We know that if the system of equation has infinitely many solutions then $\Delta ={{\Delta }_{a}}={{\Delta }_{b}}={{\Delta }_{c}}=0$. The given system of equation is
\[\begin{align}
  & x+y+z=5 \\
 & x+2y+2z=6 \\
 & x+3y+\lambda z=\mu \left( \lambda ,\mu \in R \right) \\
\end{align}\]
We are given that the system of equation of equations has finitely many solutions.
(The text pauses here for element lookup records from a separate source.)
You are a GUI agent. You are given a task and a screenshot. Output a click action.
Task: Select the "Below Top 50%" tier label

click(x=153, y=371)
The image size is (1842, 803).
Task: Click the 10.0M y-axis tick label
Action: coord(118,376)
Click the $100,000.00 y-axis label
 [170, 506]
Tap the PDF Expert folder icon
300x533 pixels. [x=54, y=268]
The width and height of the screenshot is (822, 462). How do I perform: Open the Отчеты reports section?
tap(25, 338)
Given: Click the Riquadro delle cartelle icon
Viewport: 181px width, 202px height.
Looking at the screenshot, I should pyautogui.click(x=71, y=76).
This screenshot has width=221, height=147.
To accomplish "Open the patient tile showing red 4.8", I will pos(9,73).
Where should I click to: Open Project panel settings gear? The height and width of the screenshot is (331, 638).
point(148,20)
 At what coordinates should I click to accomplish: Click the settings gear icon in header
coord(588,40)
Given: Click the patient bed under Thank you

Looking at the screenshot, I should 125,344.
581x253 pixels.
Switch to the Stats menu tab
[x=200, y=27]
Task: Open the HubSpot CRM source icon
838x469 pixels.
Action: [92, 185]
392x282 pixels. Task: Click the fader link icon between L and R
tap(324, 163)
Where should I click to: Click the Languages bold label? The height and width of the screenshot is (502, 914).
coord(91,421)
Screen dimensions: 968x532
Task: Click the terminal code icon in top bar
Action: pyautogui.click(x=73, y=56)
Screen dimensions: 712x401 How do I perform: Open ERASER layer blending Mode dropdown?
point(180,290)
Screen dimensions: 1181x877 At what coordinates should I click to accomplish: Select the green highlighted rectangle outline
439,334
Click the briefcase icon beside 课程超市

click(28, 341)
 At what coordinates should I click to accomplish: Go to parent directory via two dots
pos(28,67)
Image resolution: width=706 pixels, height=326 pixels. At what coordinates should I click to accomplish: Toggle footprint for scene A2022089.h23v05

So if we use the condition $\Delta =0$ then we can find the value of $\lambda $. Now we have,
\[\Delta =\left| \begin{matrix}
   1 & 1 & 1 \\
   1 & 2 & 2 \\
   1 & 3 & \lambda \\
\end{matrix} \right|=0\]
We can expand by first column and get
\[\begin{align}
  & 1\left( 2\lambda -6 \right)-\left( \lambda -2 \right)+1\left( 3-2 \right)=0 \\
 & \Rightarrow \lambda =3 \\
\end{align}\]
We observe that if we want to find the value of $\mu $ using the condition ${{\Delta }_{a}}=0$ we are getting two same columns ${{\left[ 1,2,3 \right]}^{T}}$. Then we cannot find the value of $\mu $. So either we use ${{\Delta }_{b}}=0$ or ${{\Delta }_{c}}=0$. There may be two possible values of $\mu $ . If we take ${{\Delta }_{b}}=0$ we have,
\[\Delta =\left| \begin{matrix}
   1 & 5 & 1 \\
   1 & 6 & 2 \\
   1 & \mu & \lambda \\
\end{matrix} \right|=0\]
We put $\lambda =3$ and expand by first column to get

\[\begin{align}
  & \Delta =\left| \begin{matrix}
   1 & 5 & 1 \\
   1 & 6 & 2 \\
   1 & \mu & 3 \\
\end{matrix} \right|=0 \\
 & \Rightarrow 1\left( 18-2\mu \right)-1\left( 15-\mu \right)+1\left( 10-6 \right)=0 \\
 & \Rightarrow \mu =7 \\
\end{align}\]
Similarly if we take ${{\Delta }_{c}}=0$we get,
\[\begin{align}
  & \Delta =\left| \begin{matrix}
   1 & 1 & 5 \\
   1 & 2 & 6 \\
   1 & 3 & \mu \\
\end{matrix} \right|=0 \\
 & \Rightarrow \left( 2\mu -18 \right)-\left( \mu -15 \right)+\left( 6-10 \right)=0 \\
 & \Rightarrow \mu =7 \\
\end{align}\]
So the value of $\mu $ is unique and the required value from the question is $\lambda +\mu =3+7=10.$So the correct option is B. \[\]

Note:
We note that the converse of the statement “ the system of equation has infinitely many solutions then $\Delta ={{\Delta }_{a}}={{\Delta }_{b}}={{\Delta }_{c}}=0$.” is not true. The sufficient condition for the system to have infinitely many solutions is $\Delta ={{\Delta }_{a}}={{\Delta }_{b}}={{\Delta }_{c}}=0$ and one of ${{d}_{1}},{{d}_{2}},{{d}_{3}}$ is non- zero.